For years, US Representative Ileana Ros-Lehtinen has been busy lecturing world leaders over human rights abuses.
Now that she is the new Republican chair of the US House Foreign Affairs Committee, she has a chance to try to back up her muscular rhetoric with action.
Last month, Ros-Lehtinen was one of the first US lawmakers to urge Egyptian President Hosni Mubarak to hold free elections. Earlier last month, she told visiting Chinese President Hu Jintao (胡錦濤) to his face that he should free jailed dissident Liu Xiaobo (劉曉波), a Nobel peace prize winner.
Last year, the Florida Republican hand-delivered a letter to -Russian President Dmitry Medvedev telling him Russia’s human rights record was “deplorable.”
A Cuban-American, Ros-Lehtinen has called former Cuban president Fidel Castro a “dinosaur” and Venezuelan President Hugo Chavez a “thugocrat.” Sometimes she gets as good as she gives; Castro calls her “the ferocious she-wolf” and Chavez has dubbed her an “outlaw.”
Her critics pillory Ros-Lehtinen as a right-wing extremist. Her outspokenness surely irks the administration of US President Barack Obama as it conducts global diplomacy, trying to reset relations with Russia, expand trade with China, relax US policy on Cuba and get Egypt’s government to do the right thing.
However, her admirers find Ros-Lehtinen a breath of fresh air.
“In a city where compromise and nuance is often the order of the day, it’s refreshing to have someone who will speak their mind, and who will do it based on a set of values that are very American and very honorable,” said Helle Dale, senior fellow for public diplomacy at the Heritage Foundation think tank.
The committee chairmanship gives Ros-Lehtinen, 58, a new bully pulpit to advance her causes.
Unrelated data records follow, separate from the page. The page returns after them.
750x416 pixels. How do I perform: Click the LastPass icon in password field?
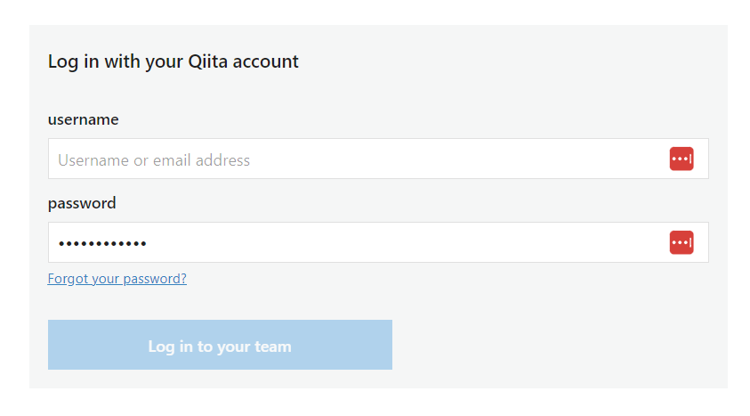[x=681, y=242]
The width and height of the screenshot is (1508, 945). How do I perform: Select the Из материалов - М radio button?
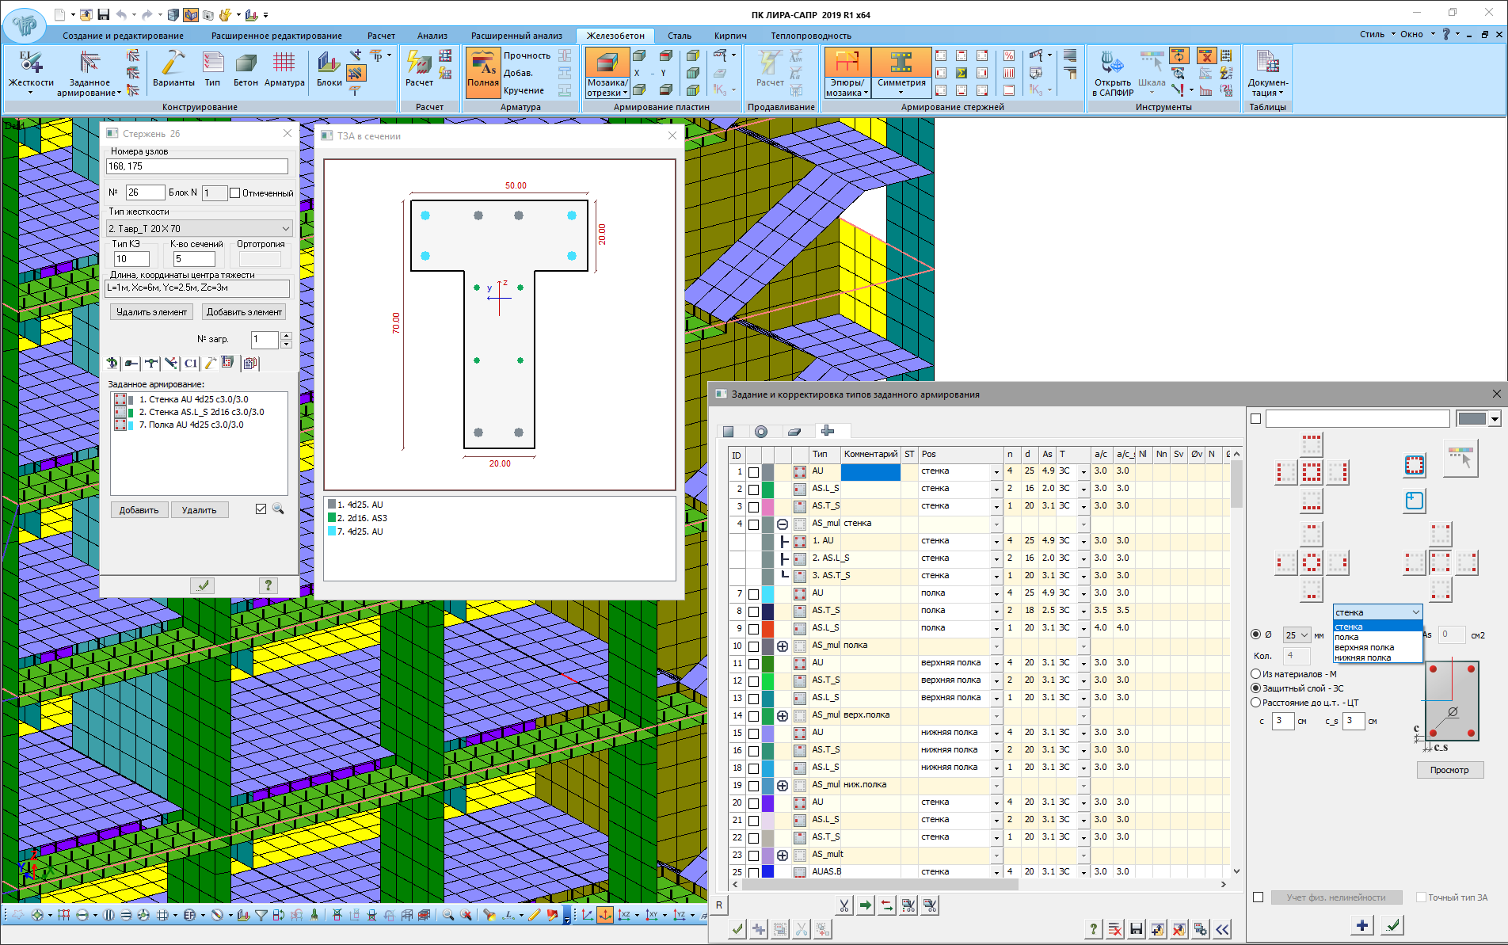click(1255, 673)
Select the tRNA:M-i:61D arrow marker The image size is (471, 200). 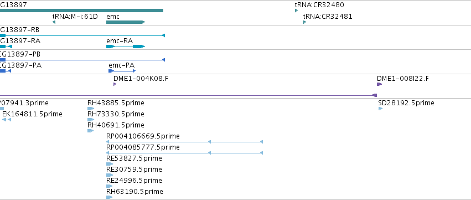pyautogui.click(x=54, y=22)
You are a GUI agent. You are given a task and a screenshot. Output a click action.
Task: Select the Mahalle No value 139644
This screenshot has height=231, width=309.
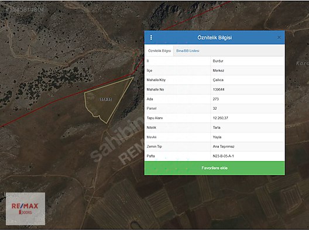[218, 90]
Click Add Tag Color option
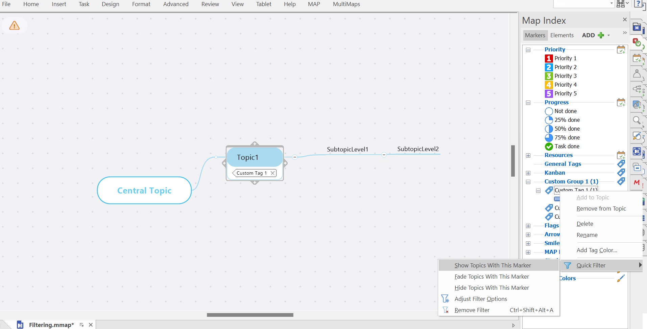Viewport: 647px width, 329px height. (x=597, y=250)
However, she has been on the committee since she was elected to Congress in 1989 and she has long wielded outsized influence on issues she cares about.
While her panel does not control spending, it gives policy guidance to appropriators who do. The UN isn’t taking her threats lightly, promising to send UN Secretary-General Ban Ki-moon to Washington to talk to lawmakers.
Born in Havana in 1952, Ros-Lehtinen’s parents fled with her and her brother to Miami, Florida, in 1960, a year after Castro’s revolution that subsequently brought one-party communist rule to her birthplace.
It is perhaps not surprising then that Cuba figures heavily in her world view, and that she is so forthright about human rights.
“Her experience with authoritarianism has not been a good one,” said Stephen Johnson, director of the Americas Program at the Center for Strategic and International Studies.
Over the years Ros-Lehtinen has become a kind of Cuban exile nemesis to Castro. She has consistently opposed moves by Obama and her fellow lawmakers to ease the long-running US trade embargo against Cuba, saying such relaxations give oxygen to a dying communist regime.
Her fierce opposition has helped stop lawmakers from lifting the ban on Americans traveling to Cuba. Democrats were expected to try to do this during the last few years while they had a House majority, but the matter never came to a vote in the foreign affairs committee.
Ros-Lehtinen’s unwavering anti-Castro stance has drawn criticism, including after she appeared to call for Castro’s assassination in a 2006 interview for a documentary. She said then that her remarks were spliced together in the film.